Birth outcomes in women with body mass index of 40 kg/m 2 or greater stratified by planned and actual mode of birth: a systematic review and meta‐analysis
Author(s) -
D’Souza Rohan,
Horyn Ivan,
Jacob ClaudeEmilie,
Zaffar Nusrat,
Horn Daphne,
Maxwell Cynthia
Publication year - 2021
Publication title -
acta obstetricia et gynecologica scandinavica
Language(s) - English
Resource type - Journals
SCImago Journal Rank - 1.401
H-Index - 102
eISSN - 1600-0412
pISSN - 0001-6349
DOI - 10.1111/aogs.14011
Subject(s) - medicine , relative risk , meta analysis , body mass index , obstetrics , confidence interval , gynecology
Pregnant women with a body mass index (BMI) ≥40 kg/m 2 are at an increased risk of requiring planned‐ and unplanned cesarean deliveries (CD).

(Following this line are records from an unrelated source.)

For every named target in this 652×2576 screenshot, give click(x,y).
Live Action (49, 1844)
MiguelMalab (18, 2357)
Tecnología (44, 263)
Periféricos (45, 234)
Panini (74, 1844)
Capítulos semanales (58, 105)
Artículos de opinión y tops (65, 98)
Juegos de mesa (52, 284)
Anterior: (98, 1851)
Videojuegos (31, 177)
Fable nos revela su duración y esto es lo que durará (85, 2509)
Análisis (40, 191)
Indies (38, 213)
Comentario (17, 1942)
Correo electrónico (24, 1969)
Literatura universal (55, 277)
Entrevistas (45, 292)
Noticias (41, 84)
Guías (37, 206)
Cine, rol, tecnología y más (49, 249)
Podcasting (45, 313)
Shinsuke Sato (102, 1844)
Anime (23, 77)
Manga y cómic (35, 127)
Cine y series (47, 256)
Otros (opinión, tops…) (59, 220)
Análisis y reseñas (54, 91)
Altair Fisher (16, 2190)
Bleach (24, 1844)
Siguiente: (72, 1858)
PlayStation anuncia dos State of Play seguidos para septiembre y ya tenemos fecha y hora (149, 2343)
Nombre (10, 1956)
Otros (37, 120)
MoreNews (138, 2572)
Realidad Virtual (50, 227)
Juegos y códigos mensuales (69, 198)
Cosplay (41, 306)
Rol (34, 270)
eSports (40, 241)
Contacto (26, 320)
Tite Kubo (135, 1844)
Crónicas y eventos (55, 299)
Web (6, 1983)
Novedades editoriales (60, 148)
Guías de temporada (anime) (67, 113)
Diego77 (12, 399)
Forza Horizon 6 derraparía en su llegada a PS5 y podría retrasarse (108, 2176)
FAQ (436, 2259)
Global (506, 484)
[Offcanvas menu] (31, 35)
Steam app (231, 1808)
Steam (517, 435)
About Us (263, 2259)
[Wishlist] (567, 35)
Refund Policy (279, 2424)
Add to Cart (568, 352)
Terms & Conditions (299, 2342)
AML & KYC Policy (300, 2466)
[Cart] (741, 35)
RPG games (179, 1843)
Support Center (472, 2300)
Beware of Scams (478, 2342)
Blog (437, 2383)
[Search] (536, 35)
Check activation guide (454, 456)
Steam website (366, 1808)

The aim of this systematic review is to compare outcomes in women with BMI ≥ 40 kg/m 2 based on planned and actual mode of birth. Material and Methods Five databases were searched for English and French‐language publications until February 2019, and all studies reporting on delivery outcomes in women with BMI ≥ 40 kg/m 2 , stratified by planned and actual mode of birth, were included. Risk‐of‐bias was assessed using the Newcastle‐Ottawa Scale. Relative risks (RR) and 95% confidence intervals were calculated using random‐effects meta‐analysis. Results Ten observational studies were included. Anticipated vaginal birth vs planned CD (5 studies, n = 2216) was associated with higher risk for postpartum hemorrhage (13.0% vs 4.1%, P < .001, numbers needed to harm (NNH = 11), I 2 = 0%) but lower risk for wound complications (7.6% vs 14.5%, P < .001, numbers needed to treat (NNT = 15), I 2 = 58.3%). Planned trial of labor vs repeat CD (3 studies, n = 4144) was associated with higher risk for uterine dehiscence (0.94% vs 0.42%, P = .04, NNH = 200, I 2 = 0%), endometritis (5.1% vs 2.2%, P < .001, NNH = 35, I 2 = 0%), prolonged hospitalization (one study, 30.3% vs 26.0%, P = .003, NNH = 23), low five‐minute Apgar scores (4.9% vs 1.7%, RR 2.95 (2.03, 4.28), NNH = 30, I 2 = 0%) and birth trauma (1.1% vs 0.2%, P < .001, NNH = 111, I 2 = 0%). Successful vaginal birth vs intrapartum CD (n = 3625) was associated with lower risk of postpartum hemorrhage (15.1% vs 70%, P < .001, NNT = 2, I 2 = 0%), wound complications (one study, 0% vs 4.4%, P = .007, NNT = 23), prolonged hospitalization (one study, 1.9% vs 6.7%, 0.04, NNT = 21) and low five‐minute Apgar scores (one study, 1.0% vs 5.6%, P = .03, NNT = 22), but more birth trauma (5.9% vs 0.6%, P = .005, NNH = 19, I 2 = 0%). Compared groups had dissimilar demographic characteristics. Although studies scored 6‐7/9 on risk‐of‐bias assessment, they were at high‐risk for confounding by indication. Conclusions Evidence from observational studies suggests clinical equipoise regarding the optimal mode of delivery in women with BMI ≥ 40 kg/m 2 and no prior CD. This question is best answered by a randomized trial. Based on an unplanned subgroup analysis, for women with BMI ≥ 40 kg/m 2 and prior CD, repeat CD may be associated with better clinical outcomes.